If this is the 5th consecutive year that Canada requests this censure, then why is Canada surprised? I don't think Canada should be embarassed at all, maybe Afghanistan should remember the commitment Canada is making.  ???

http://www.canada.com/montrealgazette/news/story.html?id=8474d979-3dde-402f-afb6-1d4e0f27a1b2&k=37947



A little recent history:
http://iranvajahan.net/cgi-bin/news.pl?l=en&y=2007&m=11&d=09&a=3


----------



## Bruce Monkhouse (23 Nov 2007)

Just read both those articles and had to have an extra cup of tea just to stop yawning in public.........a whole lot of 'who cares'.


----------



## Jacqueline (23 Nov 2007)

I'm finding it rude, confusing too. Personally thought that Canada was doing something good.


----------



## retiredgrunt45 (23 Nov 2007)

"WTF"  ???

Maybe we should leave in 2009 and let Karzia ask Iran for help. This is an insult and a slap in the face!


----------



## Bruce Monkhouse (23 Nov 2007)

BS!

We are there to help make a free country whom are free to make their own political decisions..........not mini-me's.


----------



## CougarKing (23 Nov 2007)

Bruce Monkhouse said:
			
		

> BS!
> 
> We are there to help make a free country whom are free to make their own political decisions..........not mini-me's.

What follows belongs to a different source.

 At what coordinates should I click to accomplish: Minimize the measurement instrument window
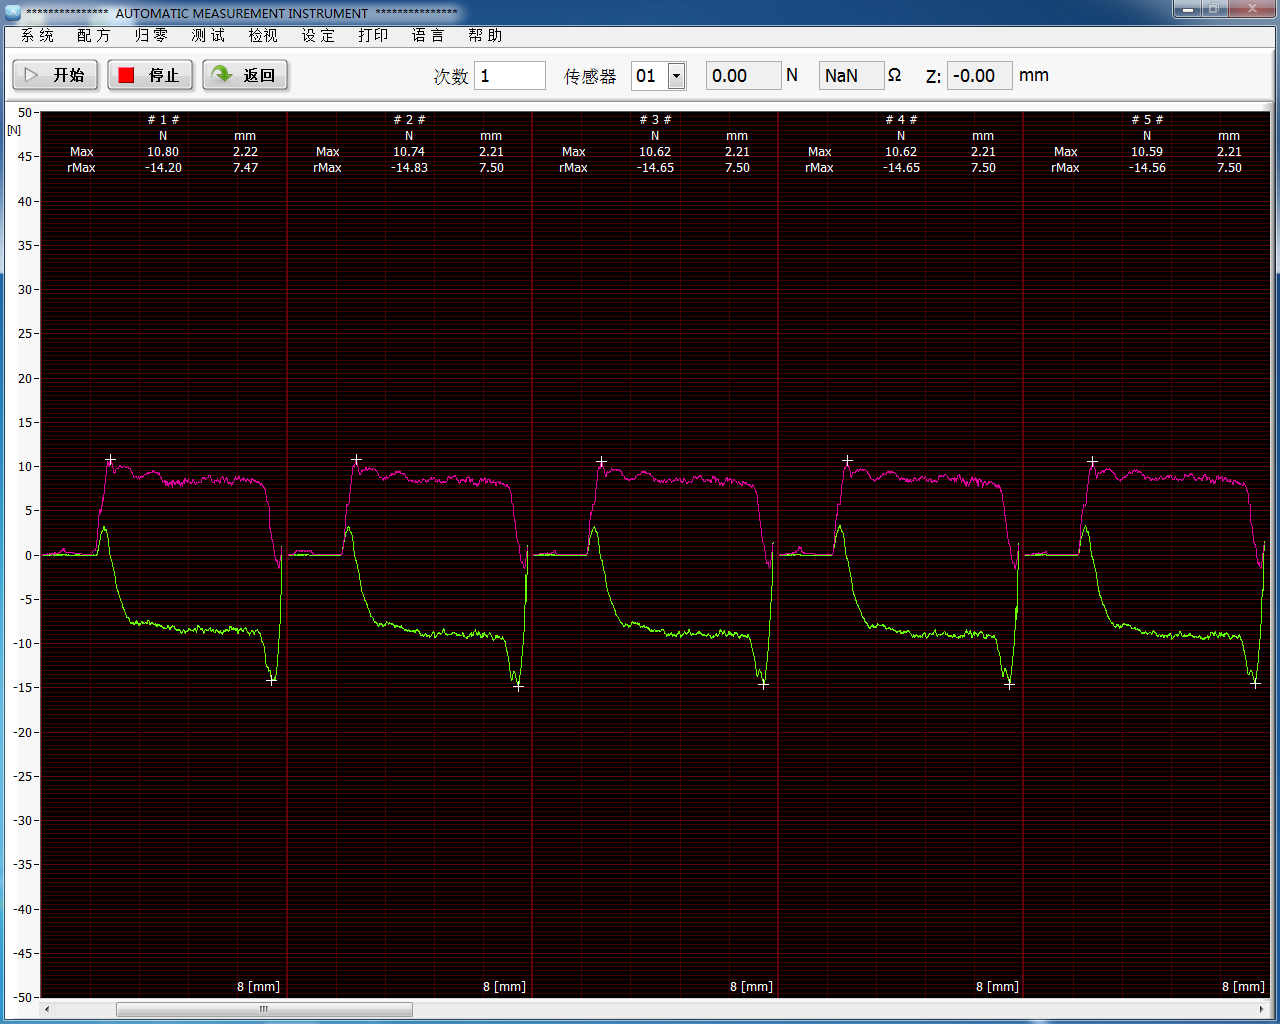click(x=1187, y=9)
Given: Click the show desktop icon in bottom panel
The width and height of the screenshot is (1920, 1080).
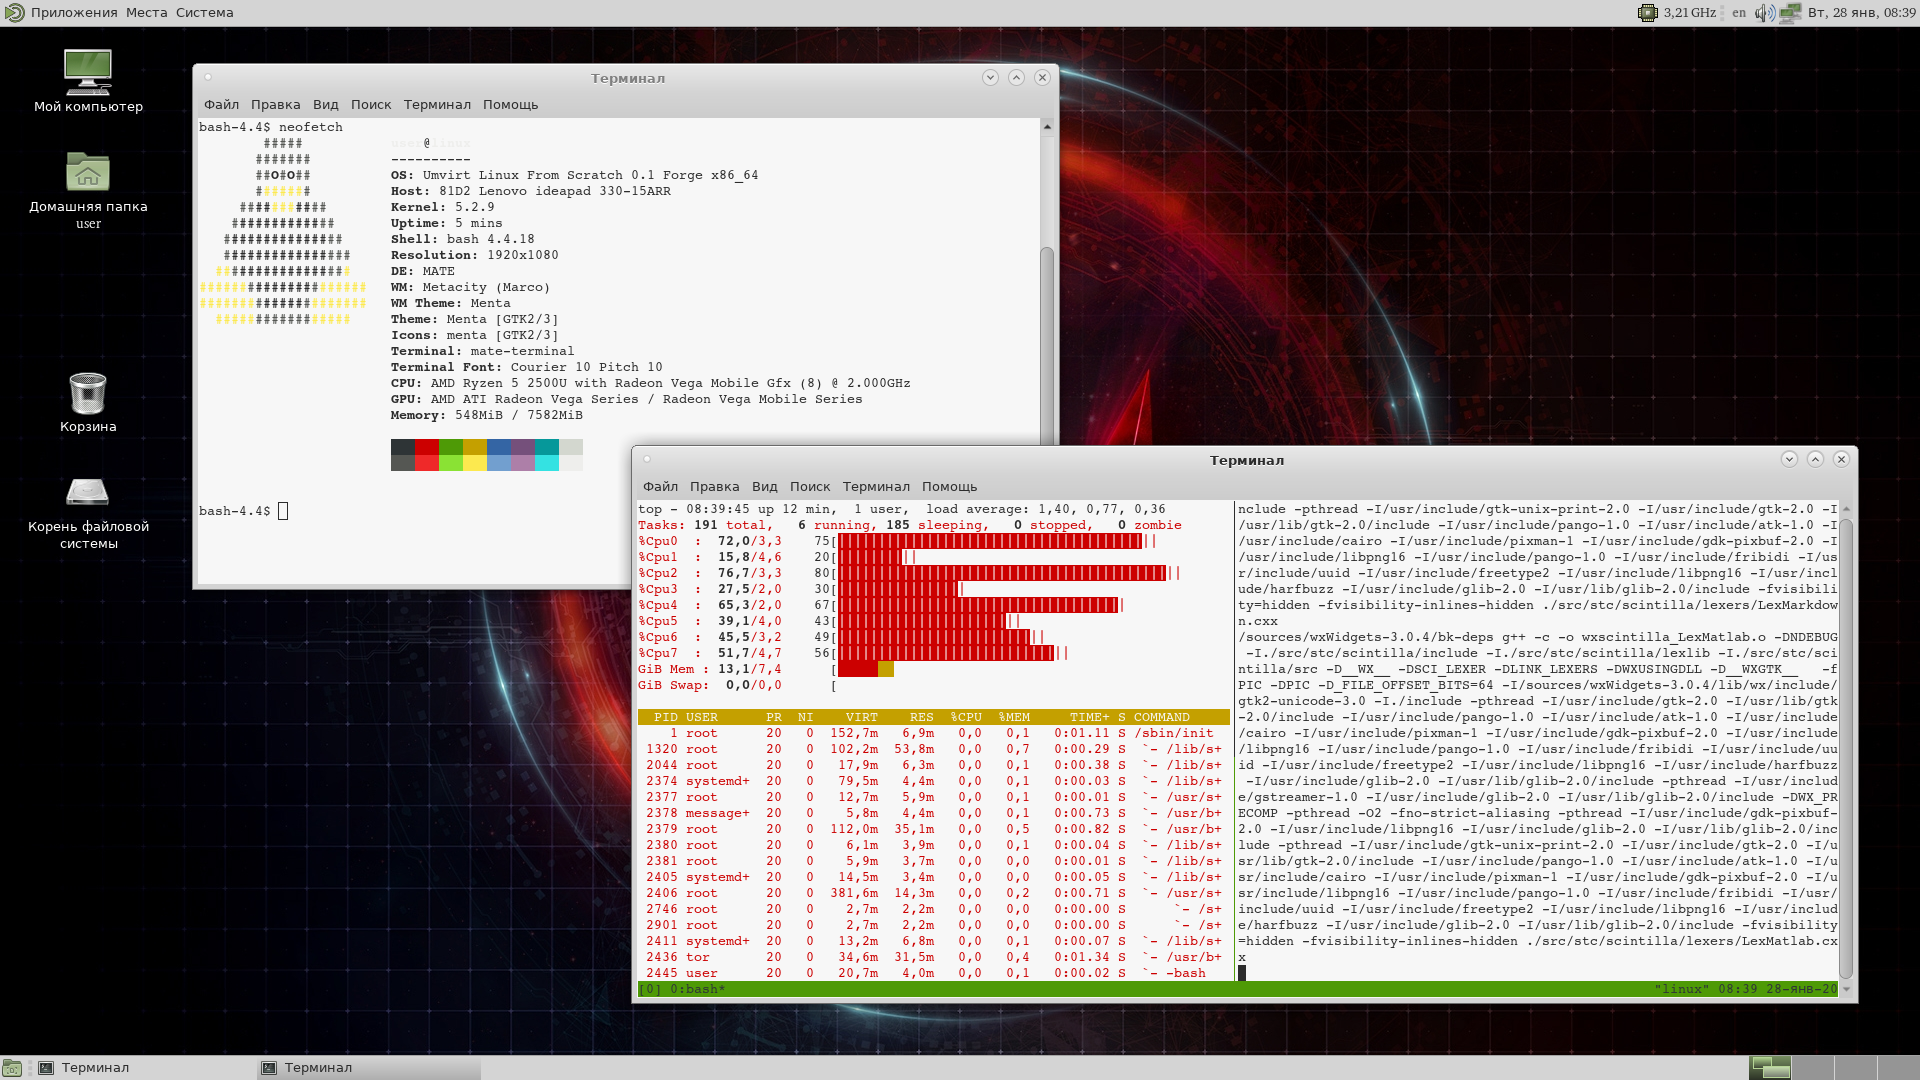Looking at the screenshot, I should click(x=12, y=1068).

+1 Bruce. Karzai's either being ungrateful or is just afraid of Iran. 

On a more whimsical note, a mini-me version of that nutbar Ahmedinijad just came to mind, which is a little spooky,  though it would be fun to see that mini-me Ahmedinijad battling it out in that old clay-animation show "Celebrity Death Match" against Jack Layton.  ;D


----------



## Flip (23 Nov 2007)

The articles don't justify the headlines.

Will Afghanistan's vote alter the relationship we have with them? - NO
Does Afghanistan want any part of the growing conflict between Iran
and the west? - NO  Karzai is a pragmatic guy who to his credit has
proven he is not a western "puppet".
I'm sure He'll have time to rail for human rights later.
For Karzai - now's not the time.


----------



## c_canuk (23 Nov 2007)

sounds like a country currently in turmoil, that had a human rights record as bad if not worse than Iran's, is hesitating in agreeing to set a precident of western powers shaming those with bad records... who really wants their dirty laundry exposed for the world to see?


----------



## geo (23 Nov 2007)

Afghanistan will always have to worry about it's neighbors..... heck - we're talking about Iran and Pakistan.

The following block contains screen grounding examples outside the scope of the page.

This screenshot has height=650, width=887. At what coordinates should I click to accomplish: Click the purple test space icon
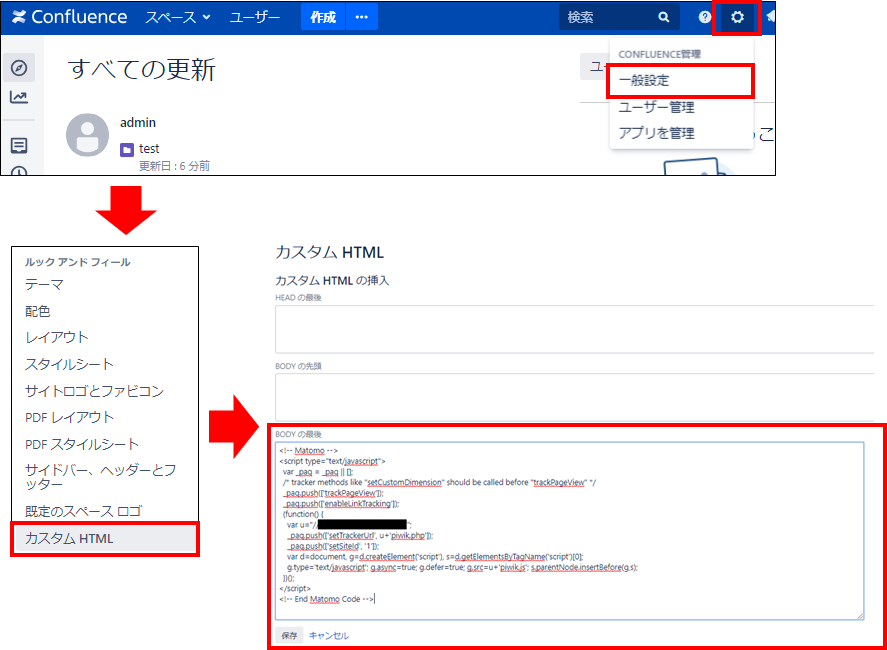[127, 150]
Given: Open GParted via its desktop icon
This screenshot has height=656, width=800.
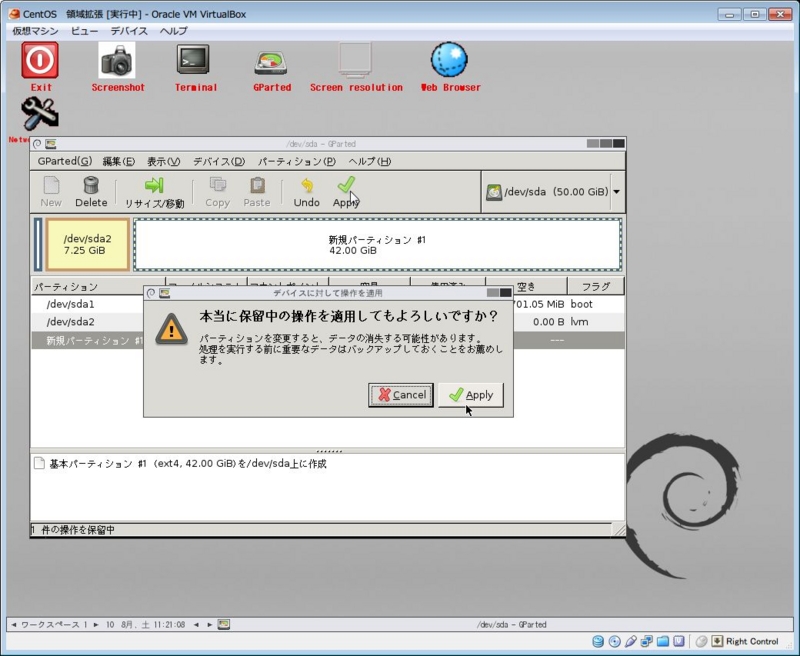Looking at the screenshot, I should coord(268,62).
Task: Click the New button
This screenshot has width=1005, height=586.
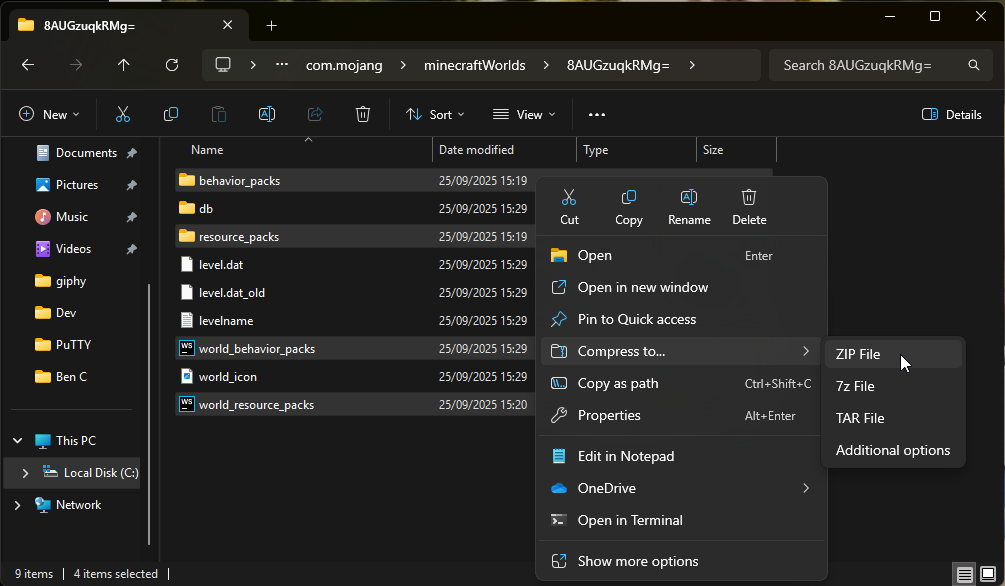Action: pos(49,115)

Pakistan's ISI supported the TB prior to 9/11 and thought they deny it... since.
Iran & it's Revolutionary Guard are 100% against anything and anyone that support "the great satan"... USofA and co

Is there any reason why Karzai wouldn't be walking real careful like when dealing with either country?

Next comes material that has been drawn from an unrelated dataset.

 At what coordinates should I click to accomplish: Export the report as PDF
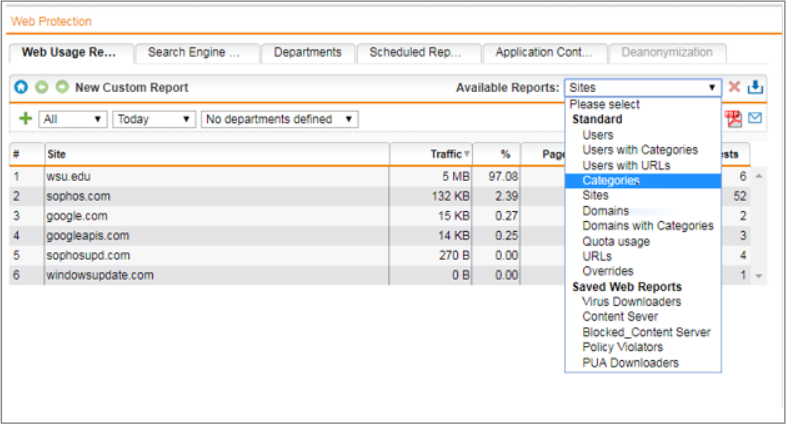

something akin to a cat walking around in a room full of rocking chairs...


----------



## Flip (23 Nov 2007)

And since the vote could be lost anyway......
And since it won't come to much if it passes.....

What is there for Karzai to gain? 

Silly papers anyway.... ;D


----------



## Greymatters (23 Nov 2007)

c_canuk said:
			
		

> sounds like a country currently in turmoil, that had a human rights record as bad if not worse than Iran's, is hesitating in agreeing to set a precident of western powers shaming those with bad records... who really wants their dirty laundry exposed for the world to see?



This is more along the lines of what is going on.  Its a bit hypocritical for a country with a poor human rights record to condemn a neighbouring country for also having a poor human rights record (of course China and North Korea does it all the time, so there's always exceptions).  In the end Afghanistan has enough problems without people pointing fingers back at them, so they have no choice but to oppose the accord.  IMHO, the 'embarassment' of a failed idea does not belong to Canada, but to the idiot who thought it up without checking to see if it would be supported by enough other countries in the first place.


----------



## SweetNavyJustice (23 Nov 2007)

Personally, I think it's great that Afghanistan votes for their own interests.  We're not there to help ourselves, we're there to help them stand on their own two feet.  If not supporting Canadian interests in a vote is how that is expressed - who cares.


----------



## Jacqueline (24 Nov 2007)

Sorry , Afghanistan , I'm , with , Canada , on , this , one

meh 8)


----------